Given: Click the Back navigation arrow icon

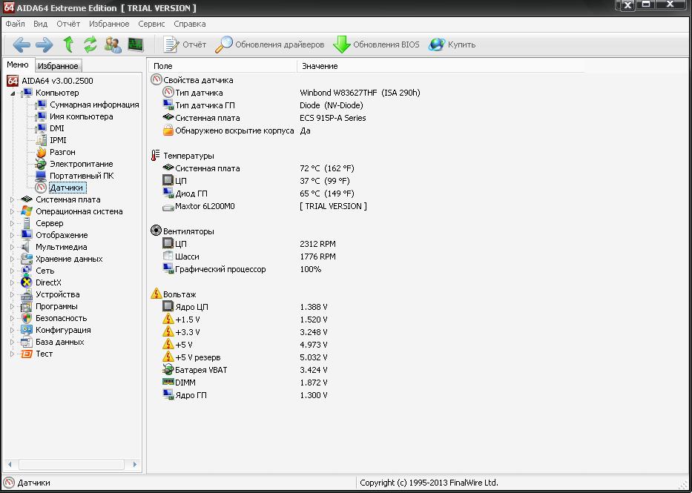Looking at the screenshot, I should tap(21, 44).
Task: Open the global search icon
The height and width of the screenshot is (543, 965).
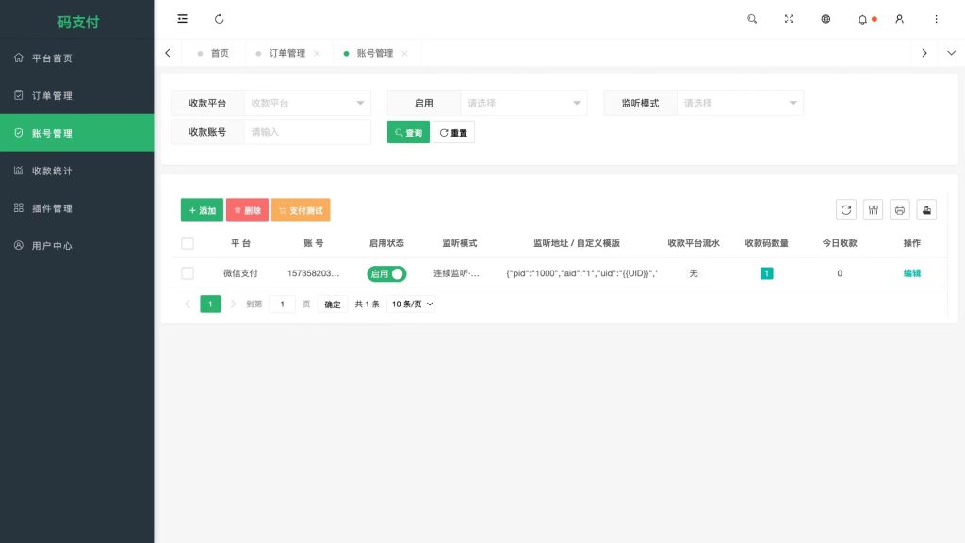Action: click(751, 19)
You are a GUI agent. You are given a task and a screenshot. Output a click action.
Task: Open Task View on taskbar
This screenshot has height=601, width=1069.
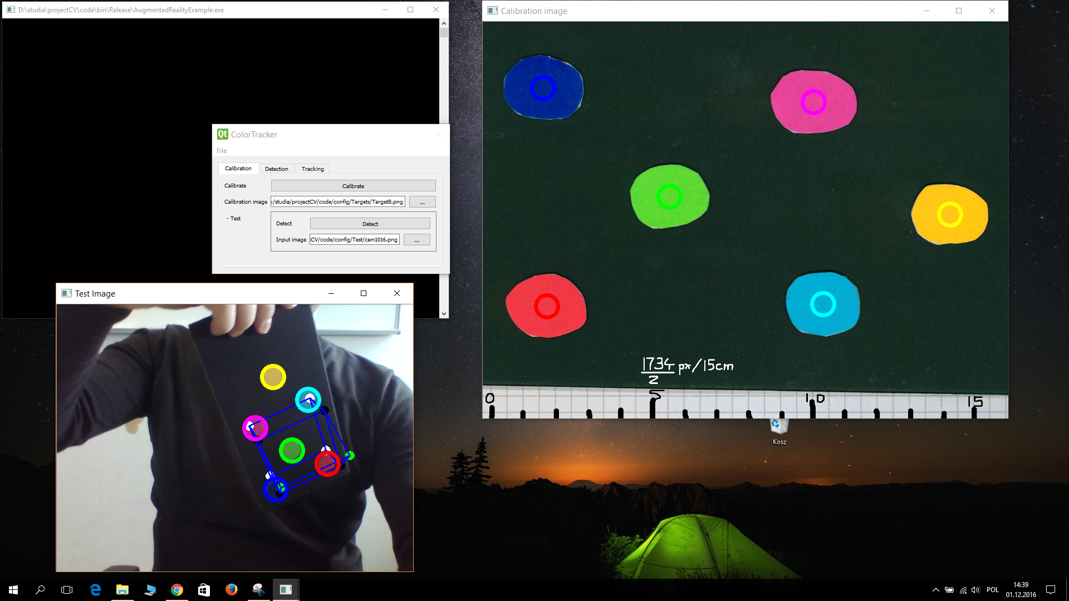point(67,590)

**TO DO**
Reproduce the lines above, from the first one up to and including the line with "Action: click(751, 19)". Omit the pictures from your answer.

**FULL SOLUTION**
Given: Click the Back navigation arrow icon

Looking at the screenshot, I should tap(21, 44).
Task: Open the global search icon
The height and width of the screenshot is (543, 965).
Action: click(751, 19)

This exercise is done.